Dataset excerpt

=======

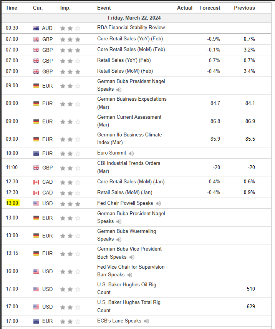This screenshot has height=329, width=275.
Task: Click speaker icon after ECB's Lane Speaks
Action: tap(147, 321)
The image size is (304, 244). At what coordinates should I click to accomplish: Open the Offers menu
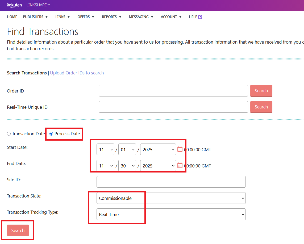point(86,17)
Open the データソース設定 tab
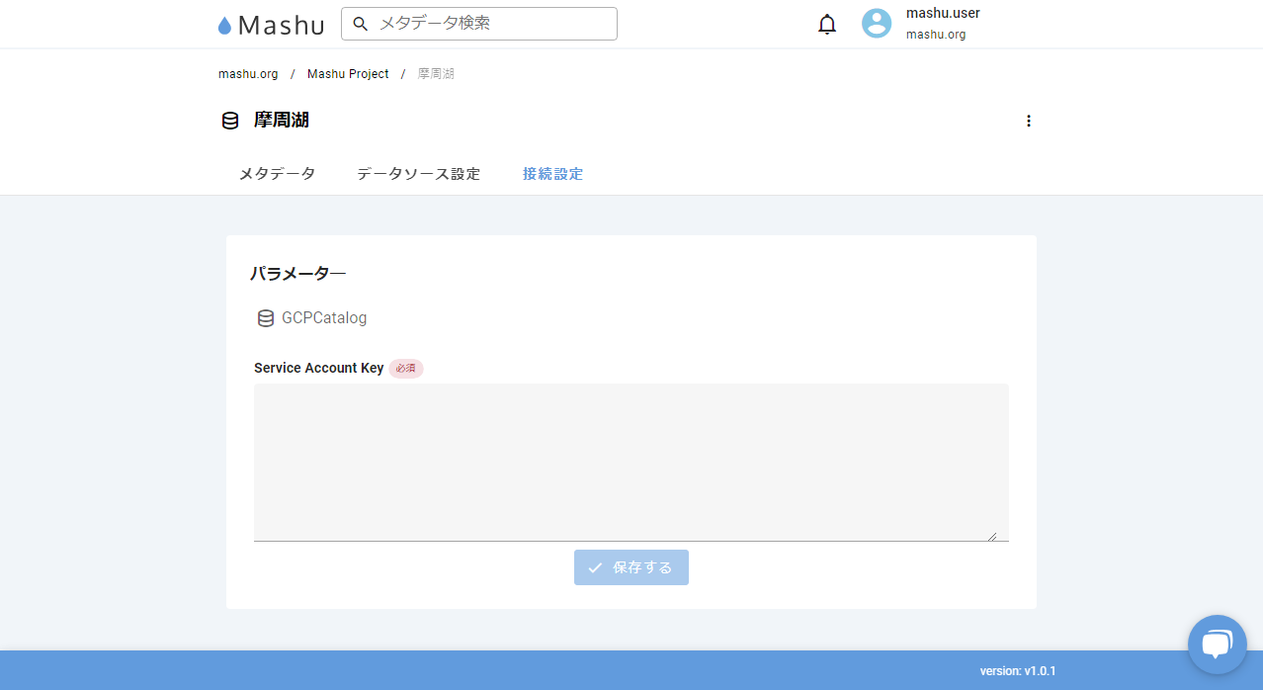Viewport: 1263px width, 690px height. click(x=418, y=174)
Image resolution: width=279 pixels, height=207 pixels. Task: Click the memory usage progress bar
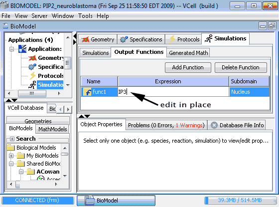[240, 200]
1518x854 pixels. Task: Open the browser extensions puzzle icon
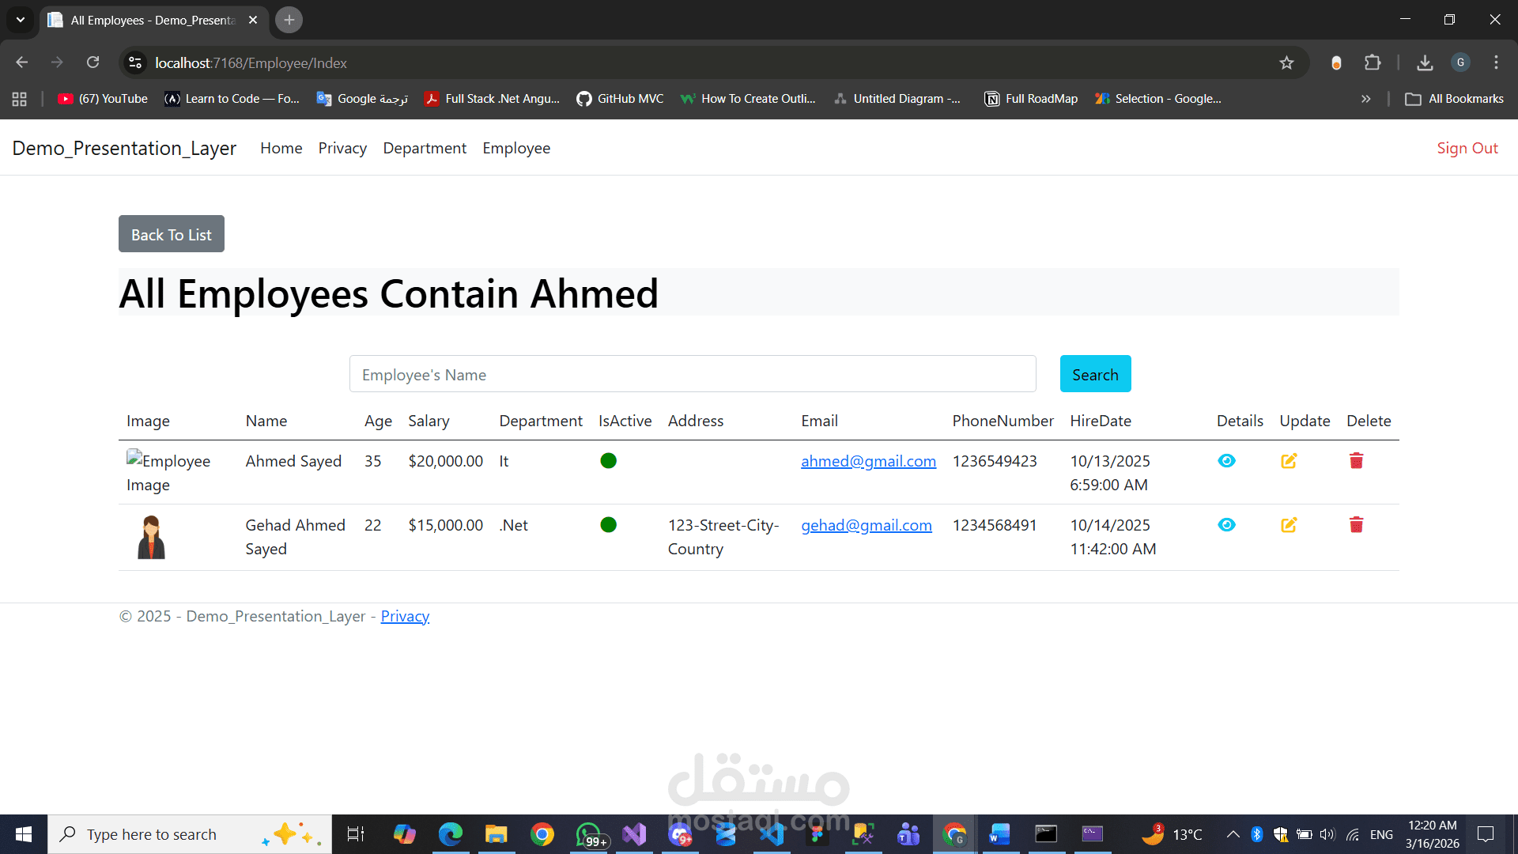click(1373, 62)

=======

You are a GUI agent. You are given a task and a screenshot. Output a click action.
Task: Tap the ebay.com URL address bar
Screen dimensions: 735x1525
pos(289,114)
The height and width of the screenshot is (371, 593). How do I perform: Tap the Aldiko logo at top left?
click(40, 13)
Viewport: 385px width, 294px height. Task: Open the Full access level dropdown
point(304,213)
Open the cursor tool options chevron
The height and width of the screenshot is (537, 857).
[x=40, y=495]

=======

- [SHORT TASK]:
Reproduce the material starting at the line containing "Viewport: 385px width, 294px" and ending at the line containing "[x=40, y=495]", changing "dropdown" to "selector" and leaving everything else the same.

- [FINAL RESULT]:
Viewport: 385px width, 294px height. Task: Open the Full access level selector
point(304,213)
Open the cursor tool options chevron
The height and width of the screenshot is (537, 857).
[x=40, y=495]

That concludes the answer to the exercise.